Yuck.  Well that sucks.

With the skipping logic, another kind of "worst case" case is that you have
a lot of similarity between the old and new tuple, but you miss it because
you skip. For example, if you change the first few columns, but leave a
large text column at the end of the tuple unchanged.
I suspect there's no way to have our cake and eat it, too.  Most of
the work that Amit has done on this patch in the last few revs is to
cut back CPU overhead in the cases where the patch can't help because
the tuple has been radically modified.  If we're trying to get maximum
compression, we need to go the other way: for example, we could just
feed both the old and new tuples through pglz (or snappy, or
whatever).  That would allow us to take advantage not only of
similarity between the old and new tuples but also internal
duplication within either the old or the new tuple, but it would also
cost more CPU.  The concern with minimizing overhead in cases where
the compression doesn't help has thus far pushed us in the opposite
direction, namely passing over compression opportunities that a more
aggressive algorithm could find in order to keep the overhead low.

Off-hand, I'm wondering why we shouldn't apply the same skipping
algorithm that Amit is using at the beginning of the string for the
rest of it as well.  It might be a little too aggressive (maybe the
skip distance shouldn't increase by quite as much as doubling every
time, or not beyond 16/32 bytes?) but I don't see why the general
principle isn't sound wherever we are in the tuple.

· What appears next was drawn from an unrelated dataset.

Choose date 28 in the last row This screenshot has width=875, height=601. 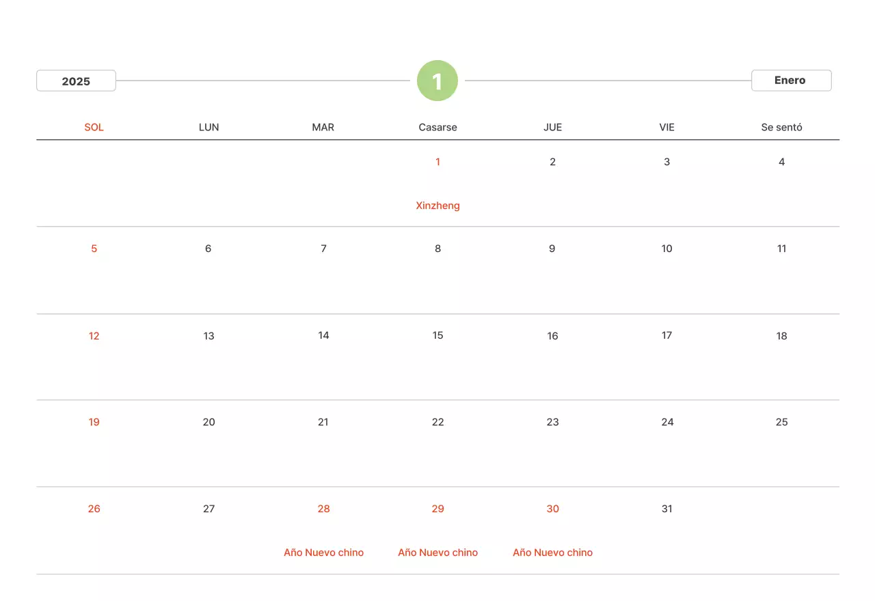(x=323, y=509)
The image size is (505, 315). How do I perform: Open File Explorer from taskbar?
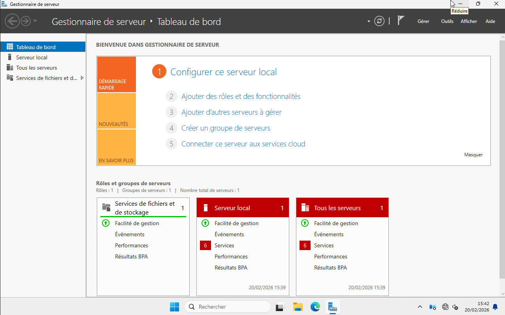coord(298,307)
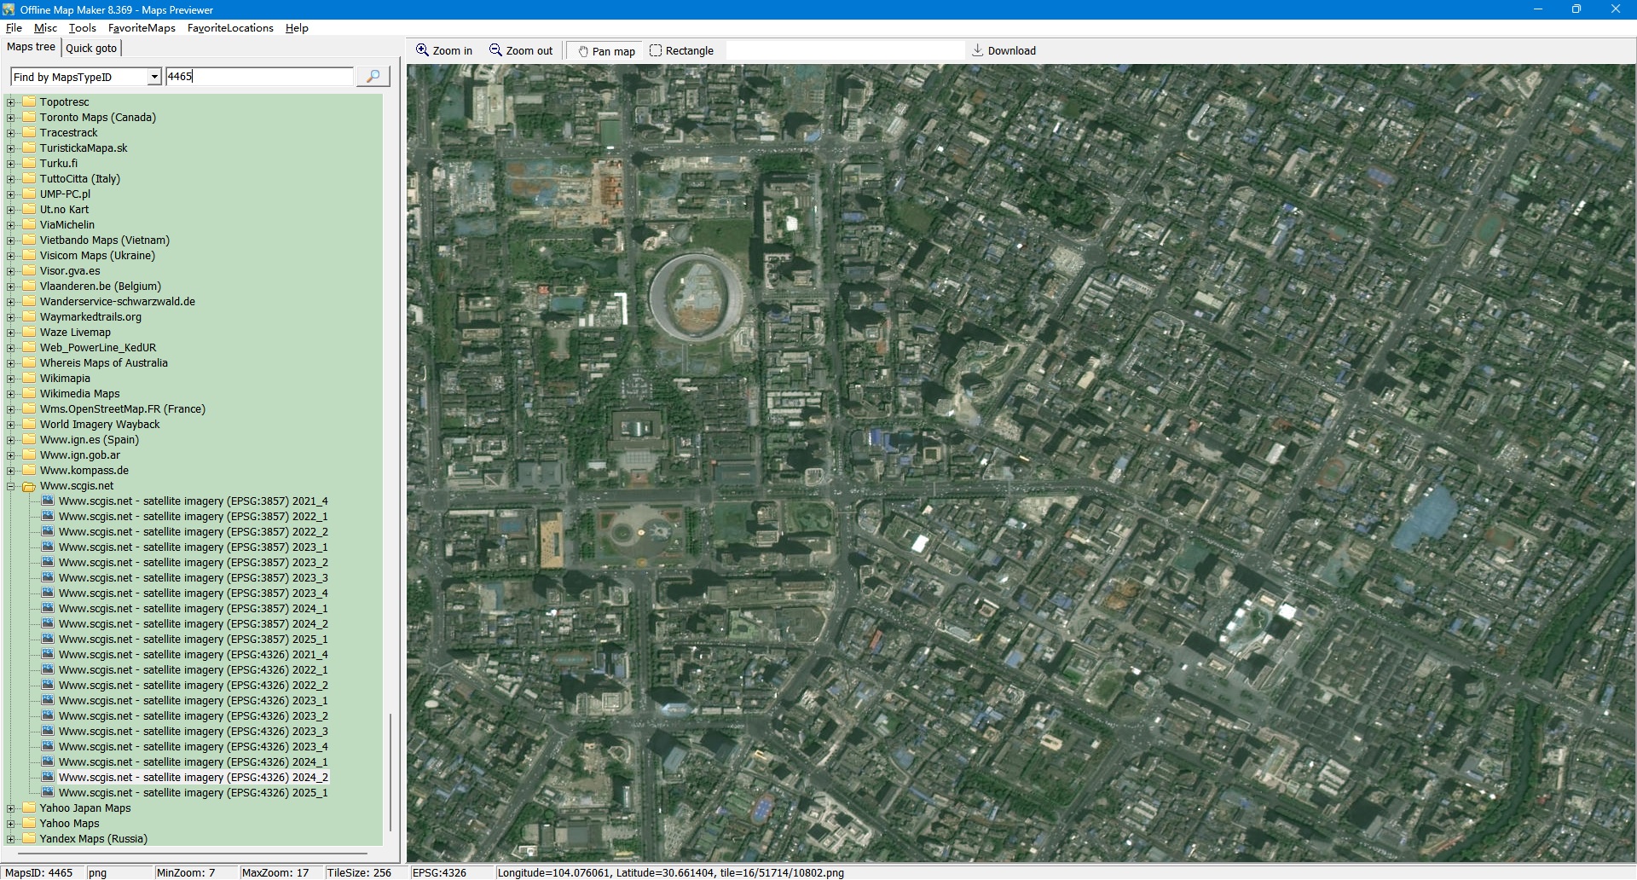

Unfortunately, despite changing things to make a history entry only
every 4th character, building the history is still pretty expensive.
By the time we even begin looking at the tuple we're gonna compress,
we've already spent something like half the total effort, and of
course we have to go further than that before we know whether our
attempt to compress is actually going anywhere.  I think that's the
central problem here.  pglz has several safeguards to ensure that it
doesn't do too much work in vain: we abort if we find nothing
compressible within first_success_by bytes, or if we emit enough total
output to be certain that we won't meet the need_rate threshold.
Those safeguards are a lot less effective here because they can't be
applied until *after* we've already paid the cost of building the
history.  If we could figure out some way to apply those guards, or
other guards, earlier in the algorithm, we could do a better job
mitigating the worst-case scenarios, but I don't have a good idea.

Surely the weighting should be done according to the relative scarcity of processing power vs I/O bandwidth? I get the impression that different workloads and hardware configurations may favour conserving one of processor or I/O resources. Would it be feasible to have different logic, depending on the trade-offs identified?